Вернувшись в отель, я позвонил Нике – жене Егора Дружинина: «Ты можешь посмотреть, что там написано в The New York Times?» – «Ты что, не видел?» – «Нет». – «Я же тебе на автоответчик наговорила!». – «Да? У меня какая-то кнопочка мигает, но я не умею этим пользоваться». Ника по телефону начала читать и переводить статью А. Кисельгоф, подводившую итоги гастролей Bolshoi Ballet в Нью-Йорке в июле 2000 года.
Там было много про меня написано: что я, «как бог ветра, разрезал пространство»; за «Симфонию до мажор» она похвалила только меня и Машу Александрову. Кроме того, ее лестные слова обо мне были вынесены в заголовок и набраны крупным шрифтом. Статья заканчивалась опять же хвалебными словами в мой адрес. Вот почему труппа перестала со мной разговаривать…
А американцы – команда, которая работала еще с мистером Би – так звали Баланчина в его театре, – принимала меня, напротив, очень тепло. Это были обслуживающие театр цеха. Мало того что они понимали в балете, они, видимо, поинтересовались, кто я такой. Узнав, что я грузин, как и их Джордж Баланчин, стали ко мне относиться просто с трепетом. Когда закончились наши гастроли, они мне сделали небольшой, но очень ценный подарок – на открытке с изображением Баланчина написали добрые слова, трогательно добавив к ней шоколадку.
На одном из гала, а потом и на нашей с Лунькиной «Жизели» в зрительном зале присутствовал М. Барышников. Максимова привела его на сцену. Естественно, все бросились к нему, радостно загалдели, окружили плотным кольцом. Михаил Николаевич вел себя так, словно стоял посреди минного поля. Первый раз в жизни я видел его так близко, он был одним из главных героев моего детского балетного «иконостаса».

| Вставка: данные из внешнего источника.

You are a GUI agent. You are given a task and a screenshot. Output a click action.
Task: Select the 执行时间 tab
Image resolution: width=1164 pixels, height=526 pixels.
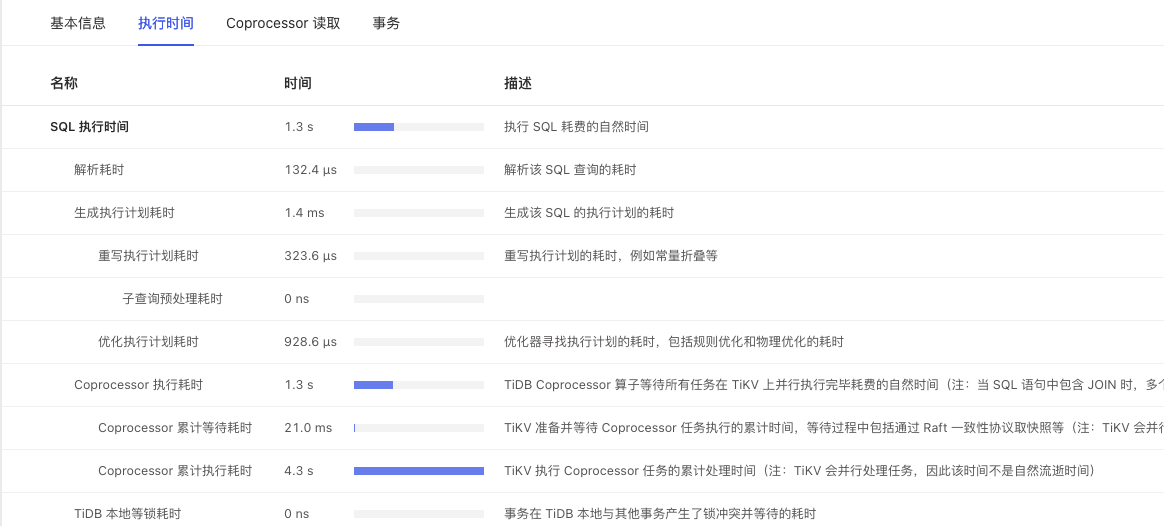pyautogui.click(x=166, y=23)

То, что наша труппа буквально ринулась к нему, понятно. Барышников был для нас кумиром, недосягаемой в искусстве величиной. Сколько записей мы с ним отсмотрели! Помню, в Тбилиси меня приятель по училищу спросил: «Ты видел „Дон Кихот“ с Барышниковым?» Я говорю: «Нет». – «Ты что?! Пойдем, это надо смотреть!» И мы побежали в школу, где стоял видеомагнитофон, и посмотрели его знаменитую вариацию с кубками. Это было потрясающе. Невозможно забыть, как он исполнял «Тему с вариациями» или «Тарантеллу» Дж. Баланчина. Когда ребята у нас в классе, уже в МАХУ, разделились на поклонников Нуреева и Барышникова, я был на сто процентов барышниковский. Хотя, если речь шла о классике, уже тогда для меня М. Лавровский был гораздо выше.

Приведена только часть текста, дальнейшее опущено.